For this plastic material, research is being done to use Galalith as milk-based plastic.

Galalith ( also known as Erinoid in UK) was one of the first synthetic materials, alongside bakelite and celluloid.

It was invented in 1889 by A. Spitteler and W. Kirsche from milk casein. At the beginning of the 20th century, a French chemist, Monsieur Trilat, discovered the means to insolubilise casein by immersion in formaldehyde.

Known under the trade name of galalith, this material revolutionised the button industry with its capacity to create structural effects and imitate all sorts of material - horn, tortoiseshell, ivory, wood, etc. 

It was also used in the thirties for jewellery, pens, umbrella handles, etc. World production at that time reached 10.000 tons.

One of its great qualities is its porosity, making it ideal for dying, by immersing white galalith in coloured bath.

Therefore the device for milk transformation and cheese making is made itself from milk.

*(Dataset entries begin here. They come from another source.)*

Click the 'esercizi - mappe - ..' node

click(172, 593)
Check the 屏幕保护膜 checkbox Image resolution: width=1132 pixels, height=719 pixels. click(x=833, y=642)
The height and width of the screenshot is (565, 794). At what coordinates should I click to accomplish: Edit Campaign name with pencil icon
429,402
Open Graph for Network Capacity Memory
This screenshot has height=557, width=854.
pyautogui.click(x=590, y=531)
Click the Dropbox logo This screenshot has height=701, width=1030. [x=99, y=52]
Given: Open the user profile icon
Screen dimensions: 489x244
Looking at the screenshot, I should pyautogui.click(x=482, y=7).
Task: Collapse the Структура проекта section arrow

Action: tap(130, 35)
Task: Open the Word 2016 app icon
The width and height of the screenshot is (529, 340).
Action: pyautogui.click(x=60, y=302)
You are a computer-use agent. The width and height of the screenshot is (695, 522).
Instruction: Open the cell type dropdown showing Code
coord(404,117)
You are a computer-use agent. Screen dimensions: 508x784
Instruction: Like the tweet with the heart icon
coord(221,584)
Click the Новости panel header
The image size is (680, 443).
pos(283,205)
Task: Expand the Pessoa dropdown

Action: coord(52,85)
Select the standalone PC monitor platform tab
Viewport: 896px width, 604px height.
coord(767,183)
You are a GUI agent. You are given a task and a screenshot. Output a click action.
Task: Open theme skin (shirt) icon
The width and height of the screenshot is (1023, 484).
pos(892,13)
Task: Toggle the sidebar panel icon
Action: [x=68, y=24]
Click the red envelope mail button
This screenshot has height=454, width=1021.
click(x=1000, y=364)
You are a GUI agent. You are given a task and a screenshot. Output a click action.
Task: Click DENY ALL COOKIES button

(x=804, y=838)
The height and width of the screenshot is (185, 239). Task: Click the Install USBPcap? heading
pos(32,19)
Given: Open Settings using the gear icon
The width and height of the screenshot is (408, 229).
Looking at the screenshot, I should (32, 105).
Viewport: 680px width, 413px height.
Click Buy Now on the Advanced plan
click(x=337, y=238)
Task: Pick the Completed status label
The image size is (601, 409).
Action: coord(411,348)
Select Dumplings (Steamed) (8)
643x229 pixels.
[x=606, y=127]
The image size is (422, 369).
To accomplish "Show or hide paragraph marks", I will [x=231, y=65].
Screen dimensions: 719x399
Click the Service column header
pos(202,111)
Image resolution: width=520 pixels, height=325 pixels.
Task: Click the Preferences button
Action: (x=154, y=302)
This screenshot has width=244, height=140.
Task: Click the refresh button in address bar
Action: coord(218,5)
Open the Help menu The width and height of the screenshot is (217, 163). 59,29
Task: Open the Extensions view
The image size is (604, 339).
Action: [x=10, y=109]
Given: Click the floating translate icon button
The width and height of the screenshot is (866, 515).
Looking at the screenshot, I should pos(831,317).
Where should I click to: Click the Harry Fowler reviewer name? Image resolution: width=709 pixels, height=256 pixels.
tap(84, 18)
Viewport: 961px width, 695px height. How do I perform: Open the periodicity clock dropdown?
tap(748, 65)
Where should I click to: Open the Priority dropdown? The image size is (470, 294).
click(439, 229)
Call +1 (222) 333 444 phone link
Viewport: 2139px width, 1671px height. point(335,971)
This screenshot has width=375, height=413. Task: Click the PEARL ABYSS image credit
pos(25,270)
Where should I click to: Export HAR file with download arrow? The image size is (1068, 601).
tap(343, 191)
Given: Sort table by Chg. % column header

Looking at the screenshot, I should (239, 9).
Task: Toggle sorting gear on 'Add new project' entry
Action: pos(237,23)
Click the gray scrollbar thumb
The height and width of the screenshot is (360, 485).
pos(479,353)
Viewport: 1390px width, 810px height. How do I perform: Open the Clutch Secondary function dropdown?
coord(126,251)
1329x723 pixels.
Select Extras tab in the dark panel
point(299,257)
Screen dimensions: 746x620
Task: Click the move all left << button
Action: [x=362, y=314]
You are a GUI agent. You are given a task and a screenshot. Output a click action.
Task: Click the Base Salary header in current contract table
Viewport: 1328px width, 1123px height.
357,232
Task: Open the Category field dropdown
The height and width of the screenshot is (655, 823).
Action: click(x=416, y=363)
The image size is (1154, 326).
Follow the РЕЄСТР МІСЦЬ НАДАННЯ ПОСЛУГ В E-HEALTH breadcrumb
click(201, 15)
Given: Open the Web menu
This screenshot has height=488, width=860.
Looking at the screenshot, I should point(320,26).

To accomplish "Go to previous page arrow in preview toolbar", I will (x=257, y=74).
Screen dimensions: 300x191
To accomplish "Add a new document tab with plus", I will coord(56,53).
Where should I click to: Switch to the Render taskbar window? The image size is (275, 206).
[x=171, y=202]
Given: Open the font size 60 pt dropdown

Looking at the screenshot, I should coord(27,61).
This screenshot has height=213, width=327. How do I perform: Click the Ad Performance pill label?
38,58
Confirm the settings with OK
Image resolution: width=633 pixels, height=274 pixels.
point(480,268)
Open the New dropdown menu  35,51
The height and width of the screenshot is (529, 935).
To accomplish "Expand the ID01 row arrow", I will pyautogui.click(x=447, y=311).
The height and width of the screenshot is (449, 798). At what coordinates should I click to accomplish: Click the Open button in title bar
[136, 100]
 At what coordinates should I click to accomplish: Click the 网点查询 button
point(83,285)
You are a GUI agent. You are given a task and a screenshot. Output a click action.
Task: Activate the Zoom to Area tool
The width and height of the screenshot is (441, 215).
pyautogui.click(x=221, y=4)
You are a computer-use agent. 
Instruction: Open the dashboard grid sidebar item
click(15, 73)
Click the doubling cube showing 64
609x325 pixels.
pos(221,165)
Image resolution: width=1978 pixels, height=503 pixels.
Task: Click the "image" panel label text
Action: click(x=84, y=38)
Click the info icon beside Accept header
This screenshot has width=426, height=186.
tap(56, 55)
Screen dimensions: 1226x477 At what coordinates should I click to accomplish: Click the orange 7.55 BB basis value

Once the CPMU is built, a group of roughly 6 local farmers and people interested in producing cheese at a small scale, will be gathered to explain its use and organise the collective. There is the possibility to acquire as a group a small flock of goats of around 30 or 40 heads. This flock will not only produce some milk for cheese making but also help conserving pastures and open land.

A mobile electric fence will be transported with the flock and the CMPU from farm to farm, to stay around 2 months in each farm, before going to the next. This collective system allows farmers to have free time from the demands of a milking flock. Grizedale Art will be part of this users and temporary nomadic cheesemakers community.